Berner Grüne nominieren Pulver

Mit Regierungsrat Bernhard Pulver und zwei neuen Initiativen ziehen die bernischen Grünen in den Wahlkampf. Im
kommenden Frühling wollen sie mithelfen, die rot-grüne Regierungsmehrheit zu verteidigen.

Porträt von Bernhard Pulver. Bild in Lightbox öffnen.

Bildlegende: Bernhard Pulver will in der Berner Regierung bleiben. Keystone

Aufmerksamkeit erregen wollen sie unter anderem mit der Stop-Fracking-Initiative, die bald lanciert werden soll, und mit der Kulturland-Initiative. Hier spannen die Grünen mit der Bauernorganisation Lobag zusammen. Auch die BDP hat ihre Unterstützung zugesagt.
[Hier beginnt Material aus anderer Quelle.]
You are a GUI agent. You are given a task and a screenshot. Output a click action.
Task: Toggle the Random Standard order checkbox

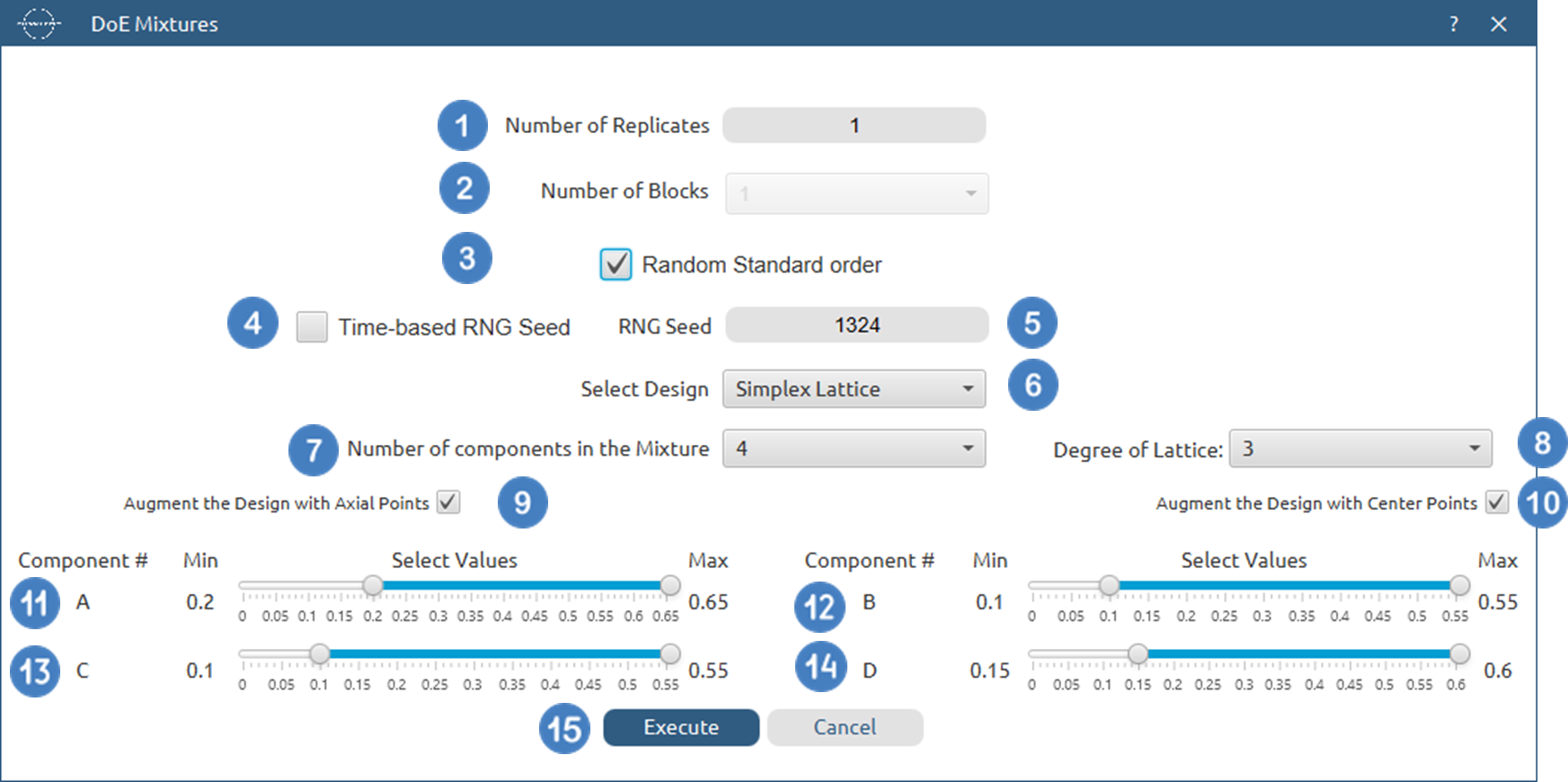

Der Entwurf für den Initiativtext wurde am Dienstag den Delegierten in Bern vorgestellt. Daraus geht hervor, dass die Verfassungsänderung auf einen weniger restriktiven Kulturlandschutz zielt als beim Begehren im Kanton Zürich. Der Initiativtext wird offiziell im November vorgestellt.

Pulver will mehr Dialog

Keine Überraschung war die einstimmige Nomination von Bernhard Pulver, der seine dritte Amtszeit im Regierungsrat anstrebt.
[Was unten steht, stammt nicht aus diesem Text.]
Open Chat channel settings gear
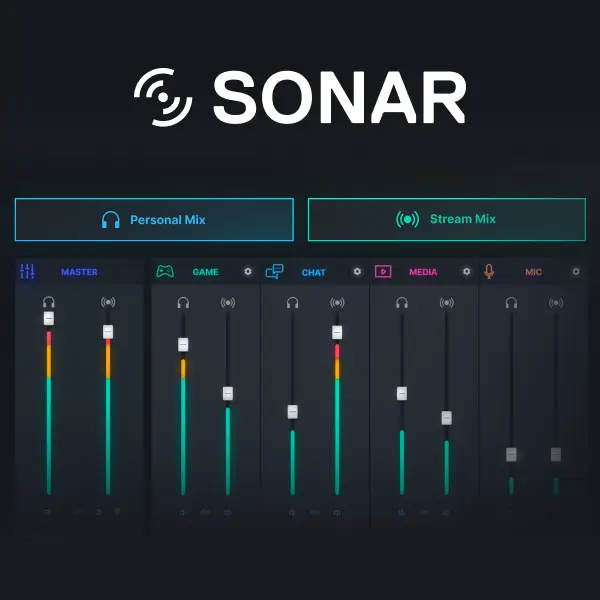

In seiner Nominationsrede plädierte er für eine «Politik des Dialogs». Die Lösung drängender Probleme - etwa der Sanierung der Kantonsfinanzen - werde erschwert durch die verhärteten Fronten zwischen bürgerlicher Parlamentsmehrheit und rot-grüner Regierung. Dabei gehe es in der Politik geht es «nicht um das Rechthaben, sondern um das Finden von tragfähigen Lösungen».